[SELECTED EXTRACT — start]
To make matters worse, according to Crain’s New York Business, Brooklyn’s unemployment rate doubled between 2008 and 2009, a considerably higher rise than in Manhattan, Queens, or Staten Island. When manufacturing jobs do become available, they tend to require skills that high school graduates—and dropouts—lack. East New York and Brownsville also remain the highest-crime areas in New York.

And no one believes that’s transitional.

11 comments:

Anonymous said...

That's a mouthful but as far as new businesses vs old there is no comparisons - they are too vastly different. As far as public assistance is concerned, sure Medicaid has risen dramatically but if outright welfare has decreased for the right reasons then it's headed in the right direction. A big segment of the population simply does not vanish overnight and nor does gentrification solve problems. If businesses are smaller at least they are open and running. The industrial revolution and age long left Brooklyn as it should have - so the transition has been slow and painful. Yes no jobs are factory jobs anymore - thus skill-sets must be taught in public schools to address today's needs. Instead of focusing on learning English for foreigners in schools emphasis must be on learning Math and Sciences - English will get to speed quickly on own or get left behind. we are not here to teach students to adapt rather students attend schools to learn core studies. Languauge studies should be extracurricular so that school studies are effective.

georgetheatheist said...

Despite all its "Crap". I'd rather live in Queens. Wouldn't you?

The Bronx? No thonx.

Anonymous said...

About 40 percent of Brooklyn’s total population receives some kind of public assistance today, up from 23 percent a decade ago.
------------------------------

Yeah, thats sustainable....

FlushingRepresenter said...

Despite all its "Crap". I'd rather live in Queens. Wouldn't you?

NO way, I want bike lanes and organic coffee shops and Masturbation bros chocolate right across the street from the projects.
[SELECTED EXTRACT — finish]
§ TASK LIST:
1. Copy the Brooklyn excerpt from "FlushingRepresenter said..." to "from the projects.", substituting "parks" for "bike lanes".
2. Condense the paragraph of the Brooklyn excerpt that begins "To make matters worse," keeping its main facts.
The material that follows is drawn from a separate source.
[INFORMATION GIVEN — start]
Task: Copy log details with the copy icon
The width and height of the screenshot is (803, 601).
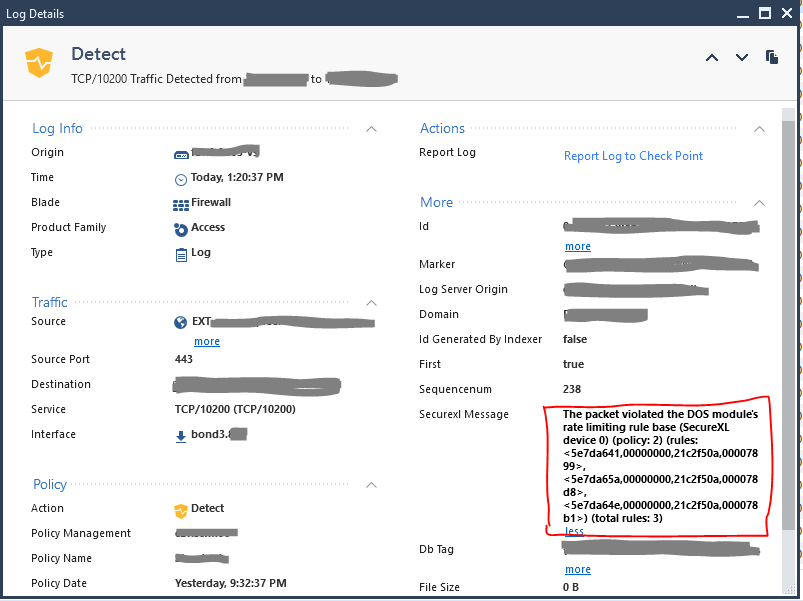Action: pos(771,58)
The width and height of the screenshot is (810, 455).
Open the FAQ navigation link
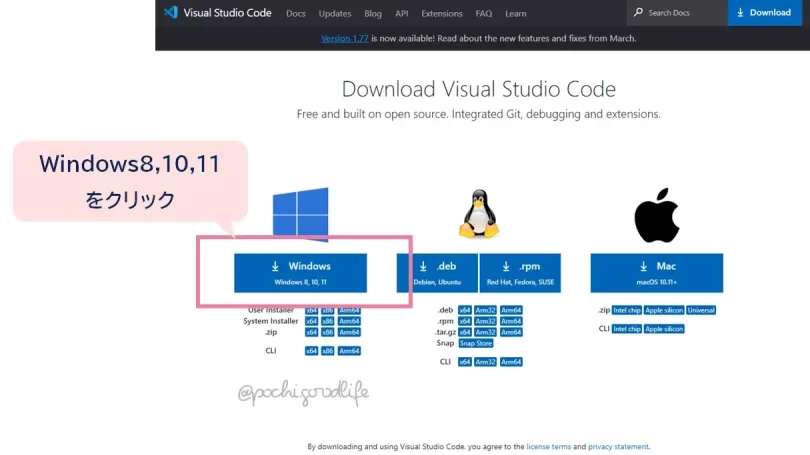coord(484,13)
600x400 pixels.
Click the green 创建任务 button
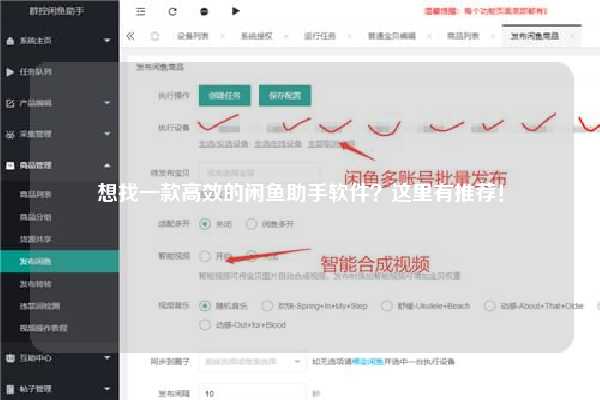[225, 95]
[INFORMATION GIVEN — finish]
§ ANSWERS TO THE TASKS:
1.
FlushingRepresenter said...

Despite all its "Crap". I'd rather live in Queens. Wouldn't you?

NO way, I want parks and organic coffee shops and Masturbation bros chocolate right across the street from the projects.

2. According to Crain's New York Business, Brooklyn's unemployment rate doubled from 2008 to 2009. This was a steeper rise than in Manhattan, Queens, or Staten Island. Manufacturing jobs that open up usually require skills that high school graduates and dropouts lack. East New York and Brownsville remain New York's highest-crime areas.